Korean J Transplant.  2020 Dec;34(Supple 1):S78. 10.4285/ATW2020.OR-1104.

Unusual presentation of post-transplant lymphoproliferative disorder in renal transplant

Affiliations
  • 1Department of Nephrology, Meenakshi Mission Hospital and Research Centre, Madurai, India

Abstract

Background
Significantly increased malignancy risk exists in patients who undergo renal transplantation. Post-transplant lymphoproliferative disorder (PTLD) is a relatively rare but potentially fatal condition arising after renal transplant. While majority are related to Epstein–Barr virus (EBV), EBV negative cases do occur. Three types are described. Early lesion consists of infectious mononucleosis type.
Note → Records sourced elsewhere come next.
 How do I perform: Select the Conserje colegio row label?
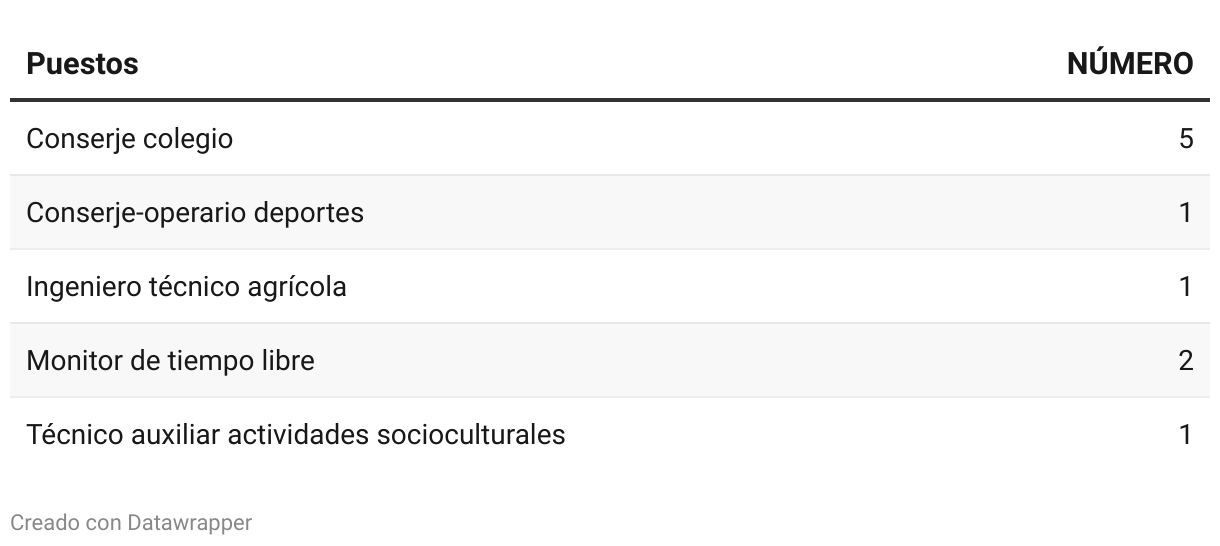[x=129, y=139]
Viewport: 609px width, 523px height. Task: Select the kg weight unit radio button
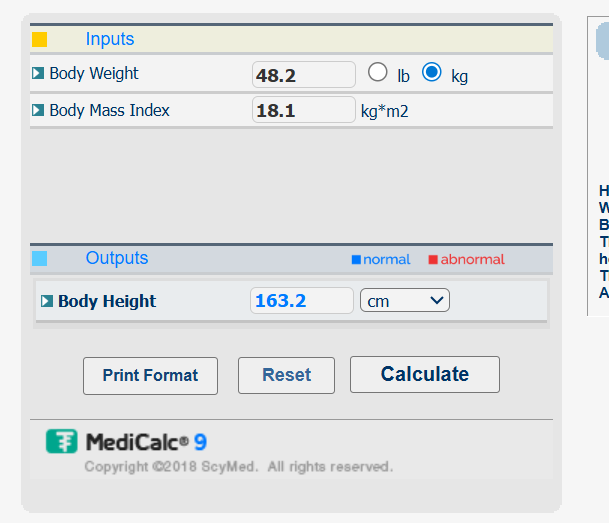[431, 72]
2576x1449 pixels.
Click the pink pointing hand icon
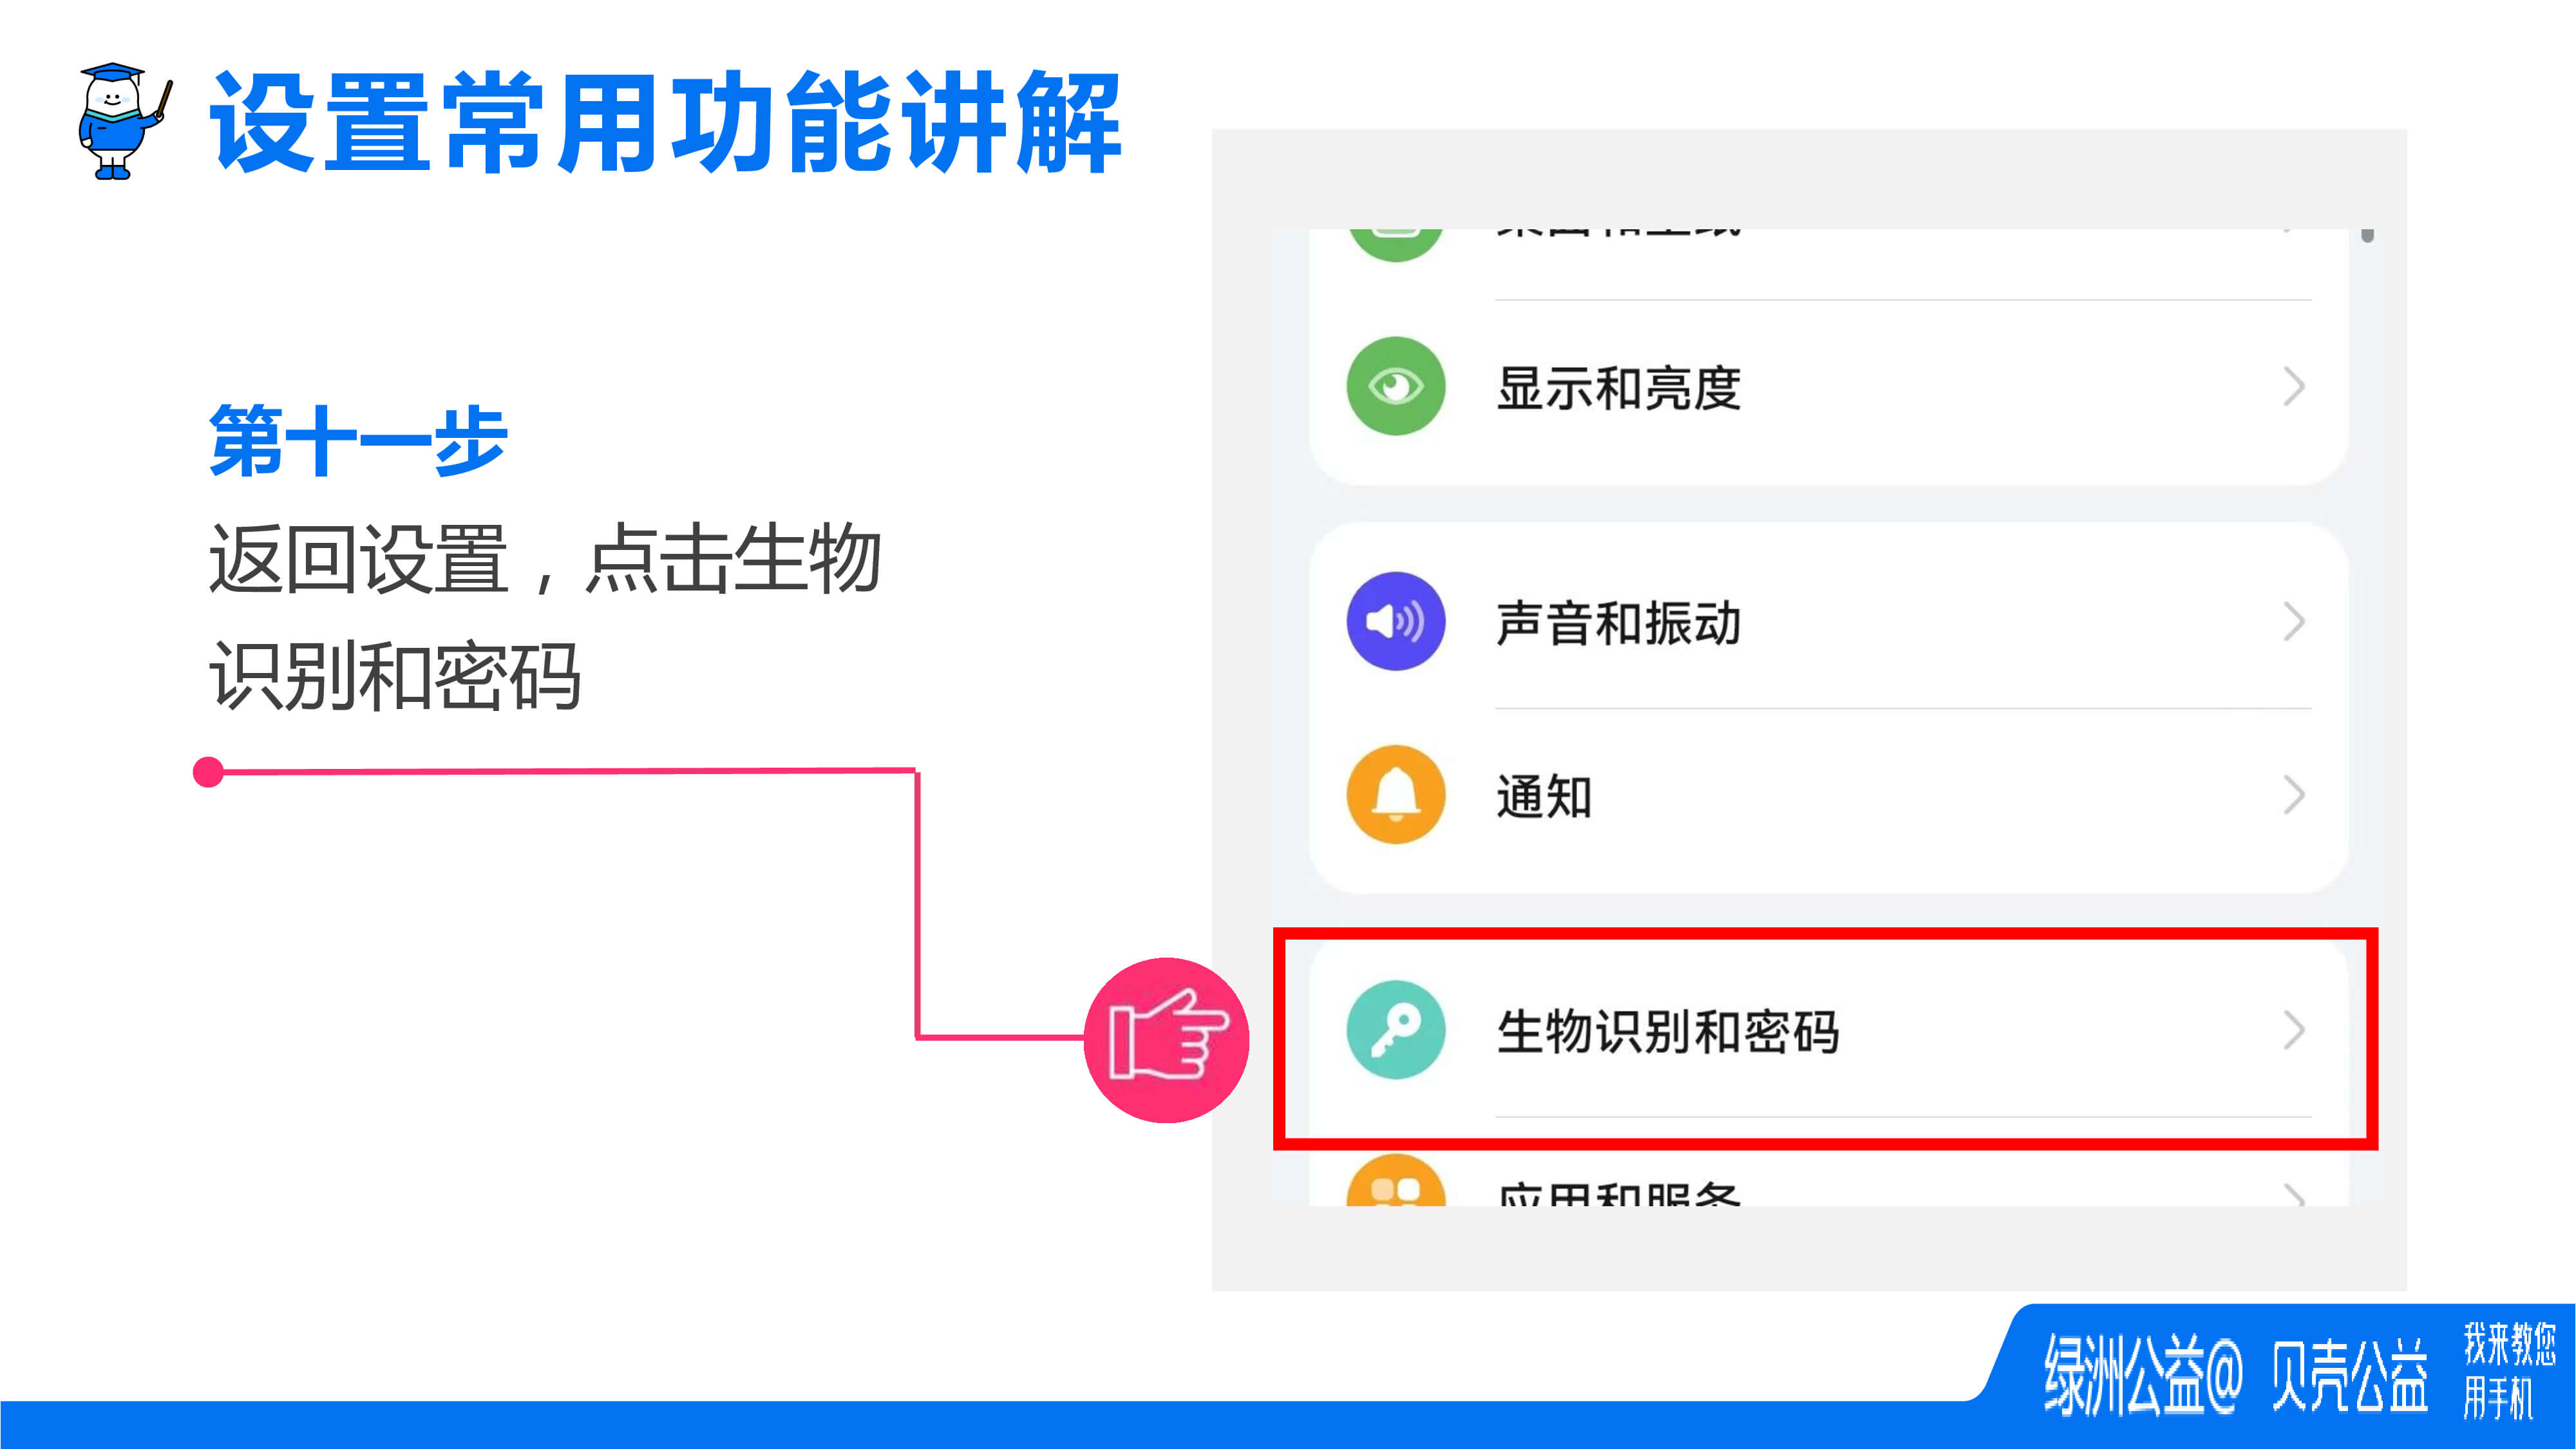[1166, 1039]
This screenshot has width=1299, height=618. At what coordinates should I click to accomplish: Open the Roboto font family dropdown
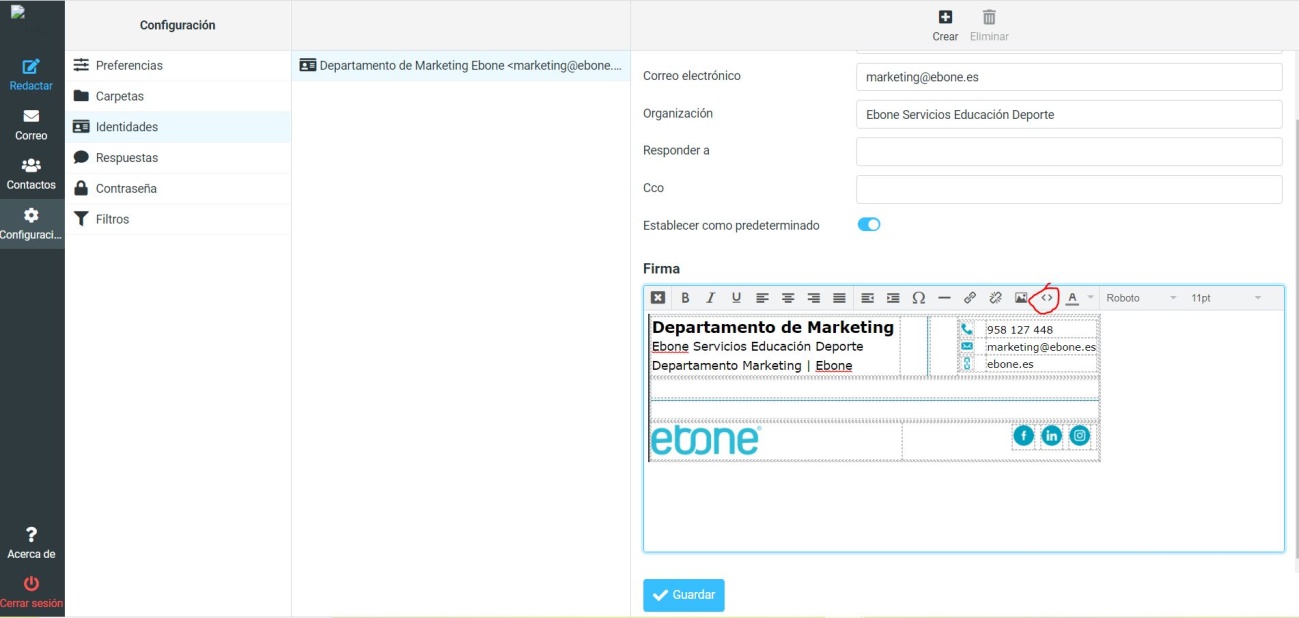pyautogui.click(x=1141, y=298)
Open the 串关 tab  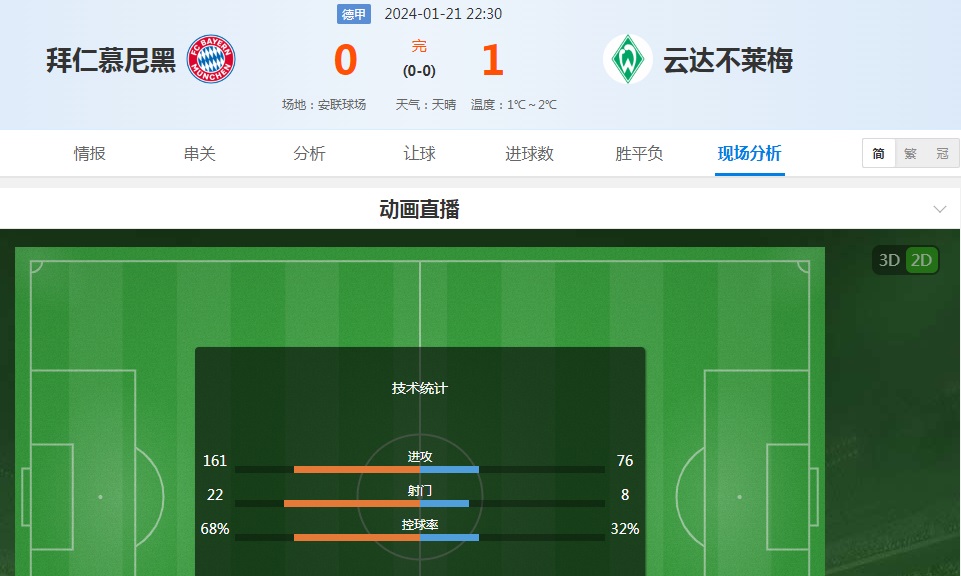200,154
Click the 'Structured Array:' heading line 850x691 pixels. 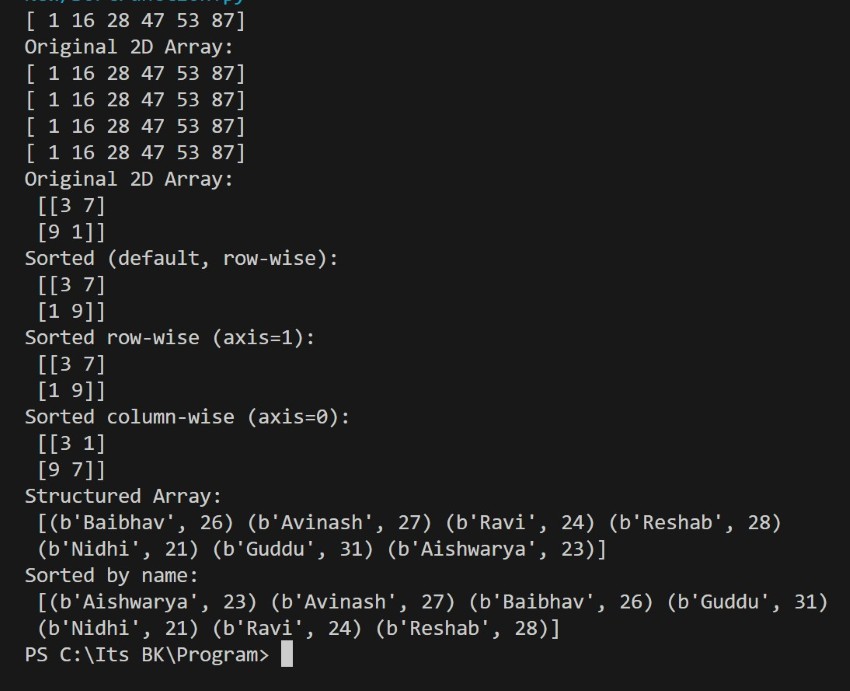pos(123,496)
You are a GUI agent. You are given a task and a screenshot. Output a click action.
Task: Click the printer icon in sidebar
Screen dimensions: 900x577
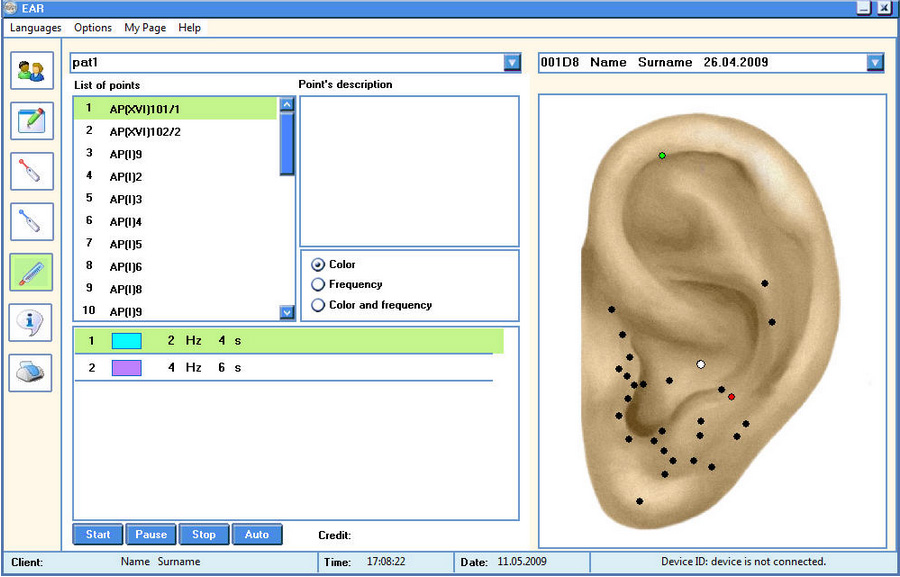point(31,372)
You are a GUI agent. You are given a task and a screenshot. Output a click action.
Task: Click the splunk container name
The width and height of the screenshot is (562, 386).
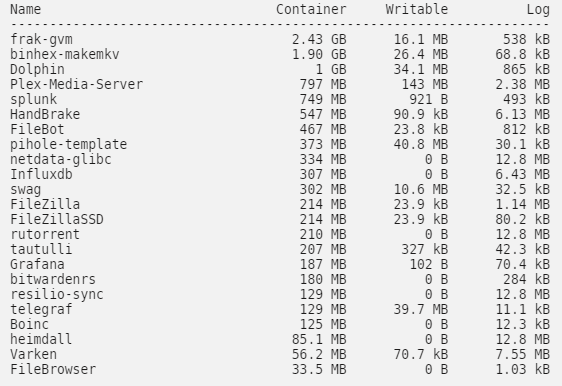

Polymorphic PTLD shows malignant lymphoid infiltrates with mono or polyclonality not meeting all criteria. Monomorphic PTLD show malignant transformation of monoclonal B, T or natural killer cell lines meeting the criteria.
Methods
The patient was a 53-year-old male who underwent a deceased donor renal transplant 4 years ago. He was on maintenance doses of triple immunosuppression consisting of tacrolimus, mycophenolate mofetil, and prednisolone. Three years later he developed fungal infection involving right knee joint (mucormycosis) which was treated liposomal amphotericin B. Six months later he presented with rapidly enlarging multiple nodular lesions over the right knee joint which was initially mistaken as recurrence of fungal infection. The biopsy from the lesion was diagnostic of large B cell lymphoma (co-expression of CD20 and CD45). Serum antibodies for EBV was negative. He was positive for immunoglobulin G antibodies against cytomegalovirus. The donor EBV status was unknown.
Results
Immunosuppressives were withheld and chemotherapy regimen of rituximab, cyclophosphamide, doxorubicin, vincristine, and prednisolone was initiated. Tragically, he succumbed to the illness 3 months later with multiple metastases involving brain and lungs.
Conclusions
PTLD is rare but serious complication which supervenes early in the post-transplantation course within 3–5 years. The site of origin of the tumor in the skin over knee joint is unusual in this case. Aggressive policy of early biopsy in suspicious nodules should be undertaken for early diagnosis of PTLD to improve the prognosis. The mortality is high in late stages.